GORONTALO, Indonesia — Camera traps have confirmed the presence of babirusa on Indonesia’s Buru Island for the first time in 26 years, the country’s environment ministry announced earlier this month.
The animal, whose name means “pig-deer” in Indonesian, is endemic to the archipelago country, meaning it is found in the wild nowhere else in the world.
The study involved 10 camera traps, nine of which photographed babirusa in the Masbait Nature Reserve between April and June this year, the ministry said. The project was supported by a U.N. Development Programme international aid project designed to support the ministry’s conservation efforts, especially on the island of Sulawesi in eastern Indonesia.
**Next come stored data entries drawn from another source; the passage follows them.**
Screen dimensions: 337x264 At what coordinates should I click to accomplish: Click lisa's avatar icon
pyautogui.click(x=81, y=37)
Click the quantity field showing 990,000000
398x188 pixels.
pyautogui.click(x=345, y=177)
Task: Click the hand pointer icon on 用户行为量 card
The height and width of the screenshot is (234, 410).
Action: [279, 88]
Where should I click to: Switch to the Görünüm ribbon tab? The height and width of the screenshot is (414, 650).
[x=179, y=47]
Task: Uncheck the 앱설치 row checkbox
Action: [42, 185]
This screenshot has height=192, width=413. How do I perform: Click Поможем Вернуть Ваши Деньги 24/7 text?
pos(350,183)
While babirusa (Babyrousa spp.) are usually associated with Sulawesi, one of Indonesia’s biggest islands, the animals also inhabit several islands in Maluku province farther east.
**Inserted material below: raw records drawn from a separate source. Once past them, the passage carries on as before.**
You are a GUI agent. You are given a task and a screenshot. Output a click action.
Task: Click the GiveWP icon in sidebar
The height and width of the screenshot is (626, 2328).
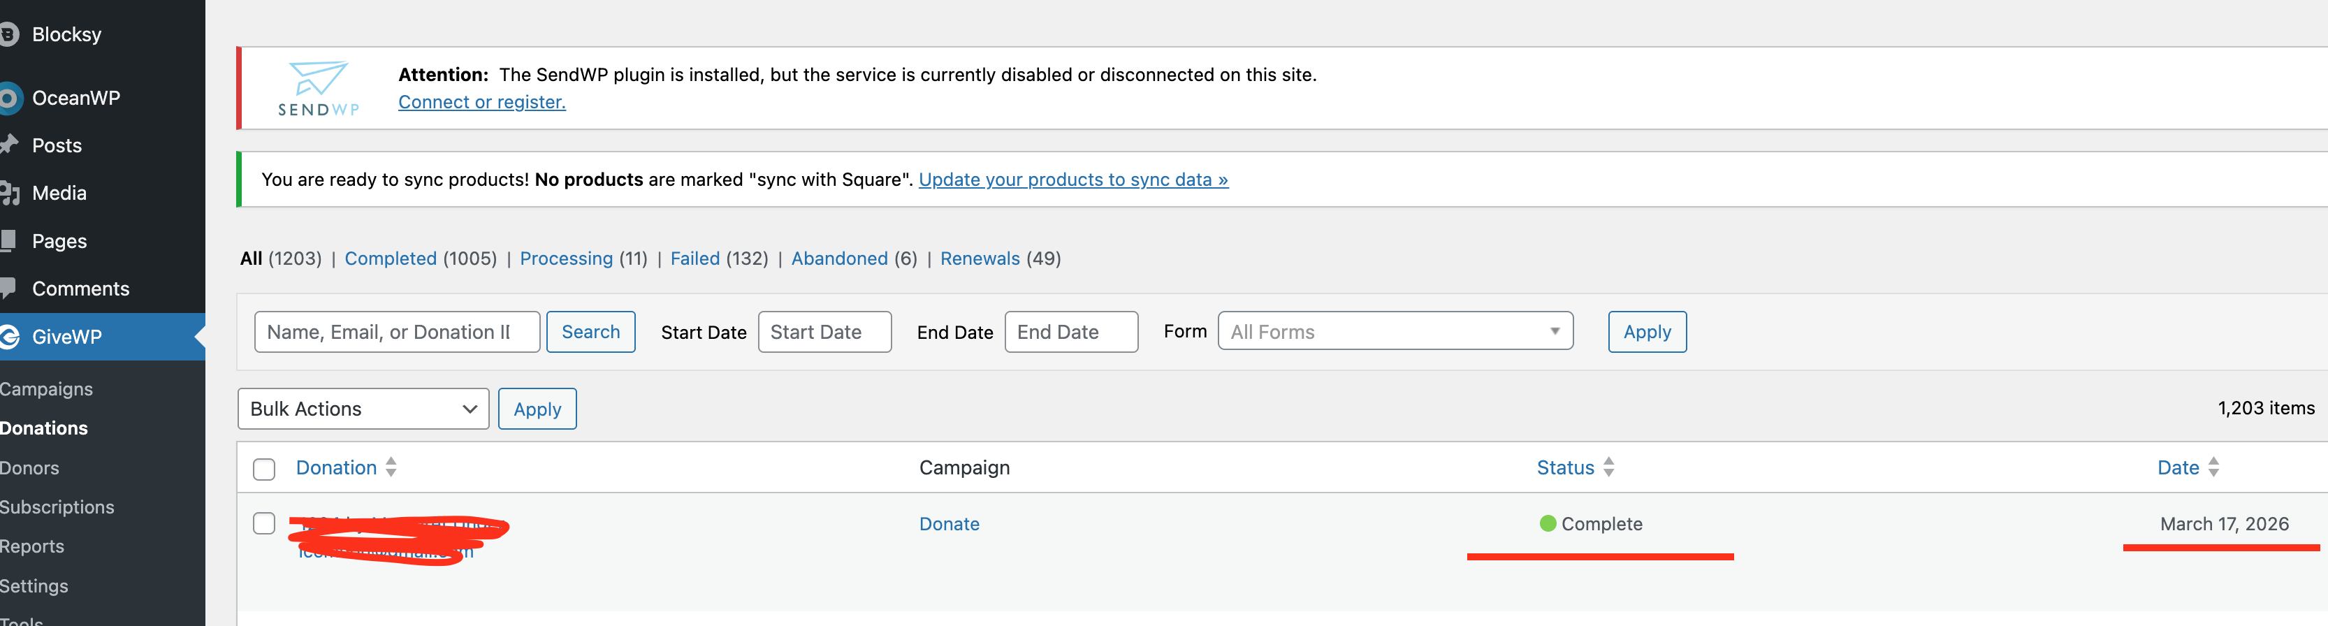pyautogui.click(x=10, y=337)
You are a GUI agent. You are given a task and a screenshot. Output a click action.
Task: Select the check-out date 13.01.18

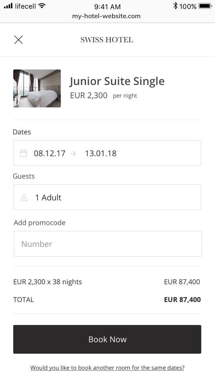coord(100,153)
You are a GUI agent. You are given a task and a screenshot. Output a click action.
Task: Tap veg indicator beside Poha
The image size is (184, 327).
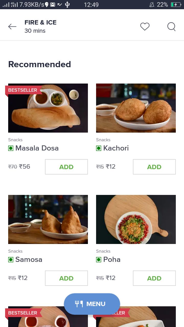pos(99,260)
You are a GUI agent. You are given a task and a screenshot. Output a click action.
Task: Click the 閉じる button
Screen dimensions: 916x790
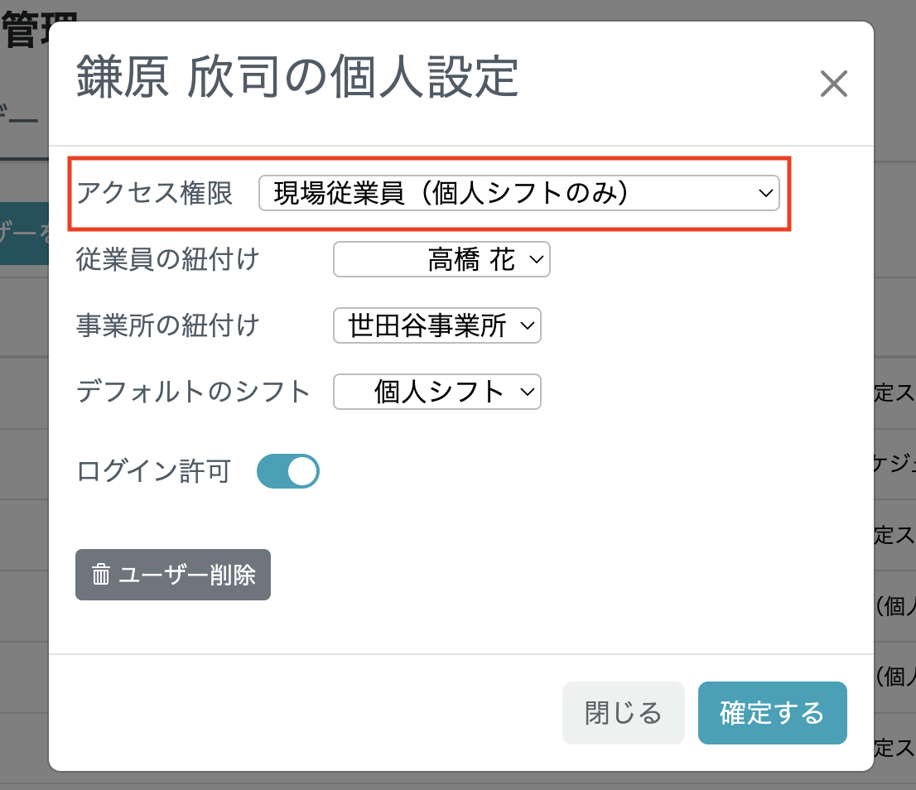click(623, 712)
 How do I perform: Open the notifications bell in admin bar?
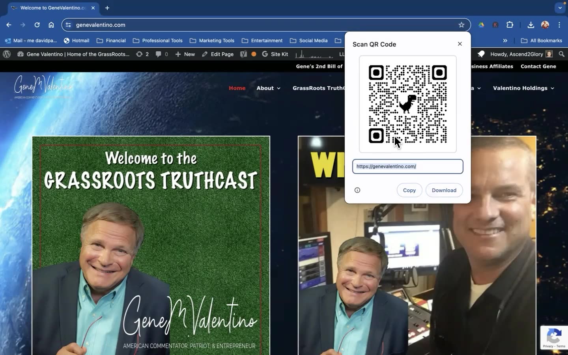[x=481, y=54]
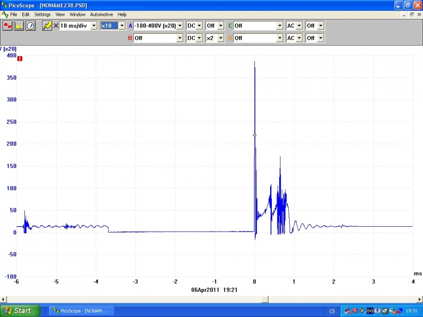Open the Automotive menu

[x=101, y=14]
The new images are the first official confirmation of babirusa in Buru since 1995, though locals had reported encountering the tusked creature in the island’s upland forests, according to the ministry. According to local lore, a babirusa will appear to guide a person lost in the forest to safety.
The Maluku provincial conservation agency, which operates under the environment ministry’s authority, made some effort to confirm the presence of babirusa in Buru from 2011 to 2013, but never succeeded. Then, in 2019, an agency team discovered the skull and bones of a babirusa, prompting interest in another attempt.
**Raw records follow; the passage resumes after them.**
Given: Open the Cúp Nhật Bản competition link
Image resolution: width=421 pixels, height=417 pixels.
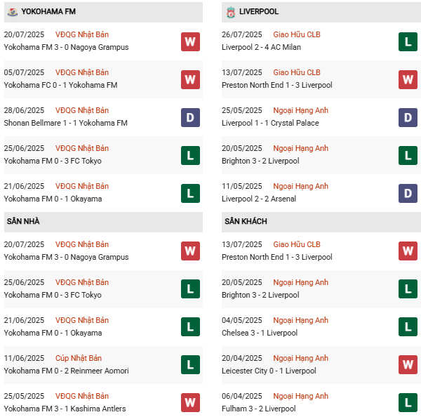Looking at the screenshot, I should 82,358.
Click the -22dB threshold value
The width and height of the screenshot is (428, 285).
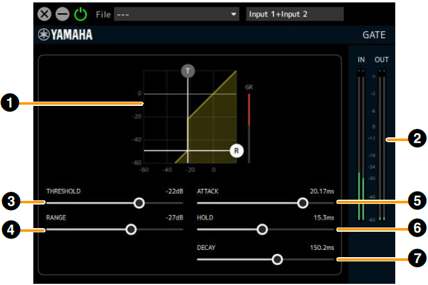[173, 191]
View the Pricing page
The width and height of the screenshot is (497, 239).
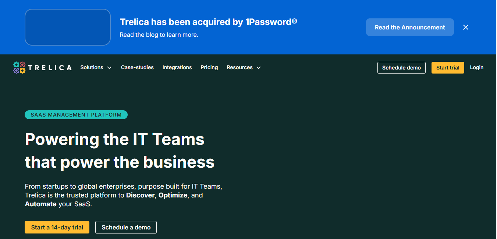coord(209,68)
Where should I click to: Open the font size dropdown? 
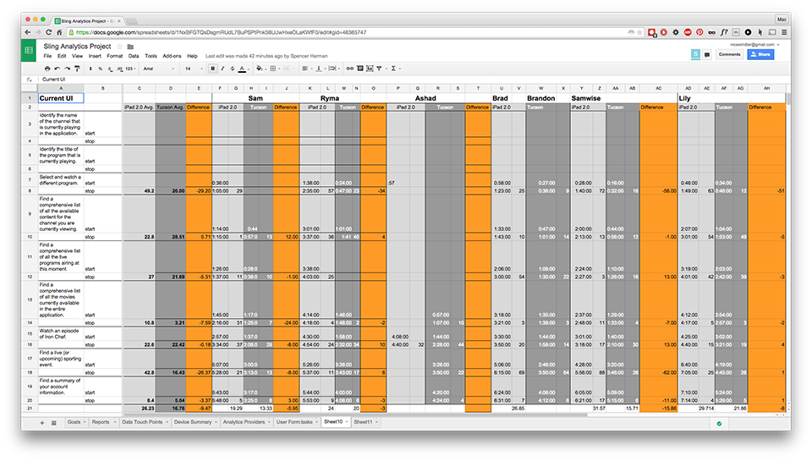(189, 69)
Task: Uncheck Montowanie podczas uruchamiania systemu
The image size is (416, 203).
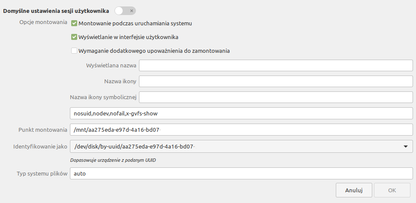Action: pyautogui.click(x=74, y=23)
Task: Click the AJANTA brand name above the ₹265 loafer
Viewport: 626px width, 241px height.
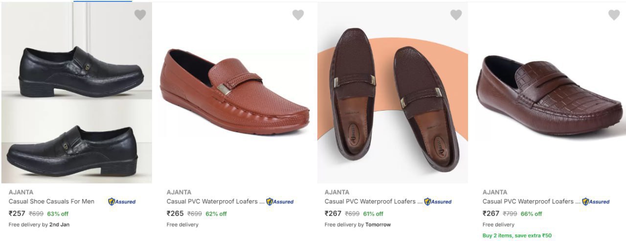Action: pos(179,192)
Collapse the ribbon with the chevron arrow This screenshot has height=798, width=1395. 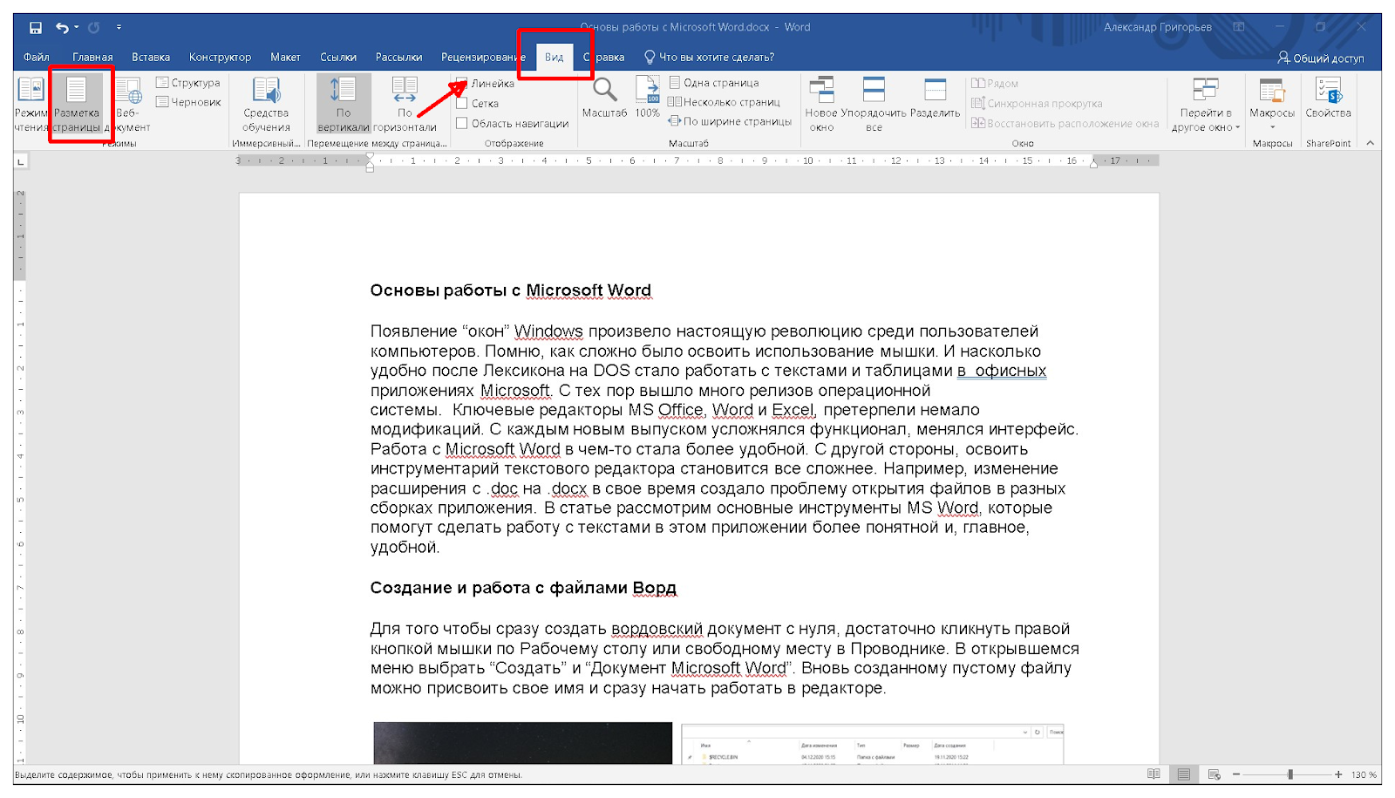1370,143
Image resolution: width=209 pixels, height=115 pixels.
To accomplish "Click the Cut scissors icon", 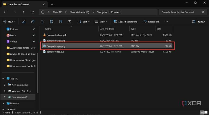I will [x=24, y=22].
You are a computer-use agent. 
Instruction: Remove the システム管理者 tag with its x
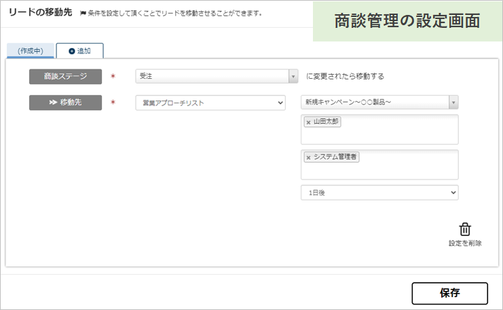click(x=308, y=157)
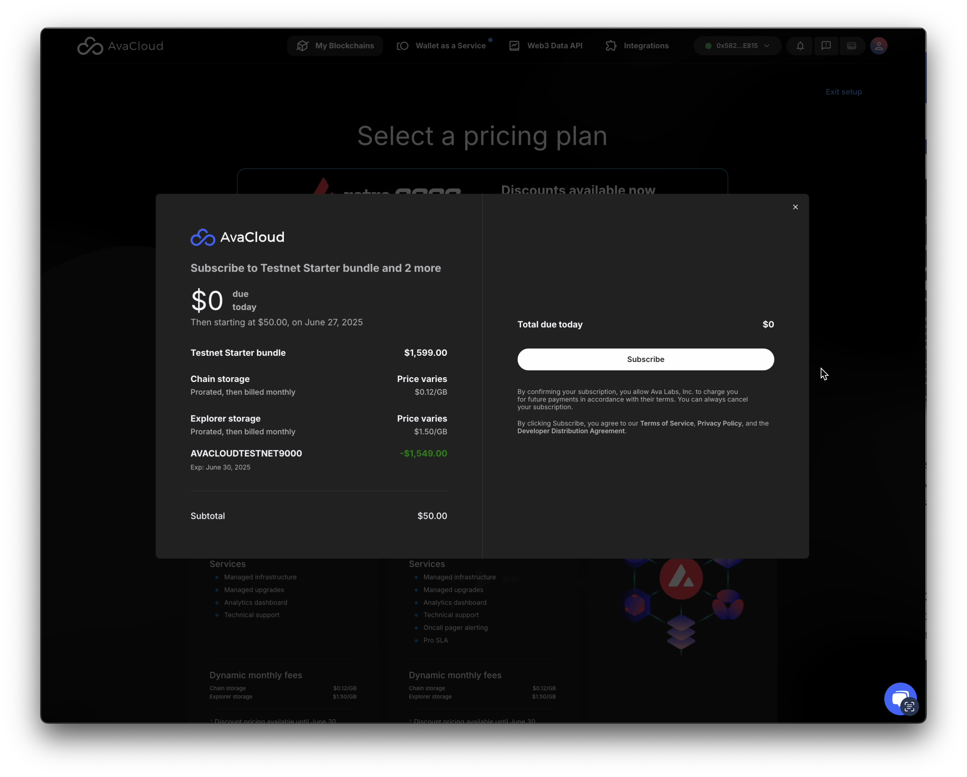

The agency will design a conservation program for babirusa in Buru and attempt to confirm its existence on the islands of Mangole and Taliabu, Danny H. Pattipeilohy, the head of the agency, said in a statement. The three islands make up the home of the Maluku or hairy babirusa (Babyrousa babyrussa), one of three species of the animal.
In Buru, “People who enter the forest every day often encounter babirusa,” Abdul Haris Mustari, a lecturer in the forestry department at Indonesia’s Bogor Institute of Agriculture (IPB), told Mongabay, adding that he encountered one himself, on Taliabu, in 2006.
Banner: One of the Buru babirusa photographed by the Indonesian government’s camera traps between April and June.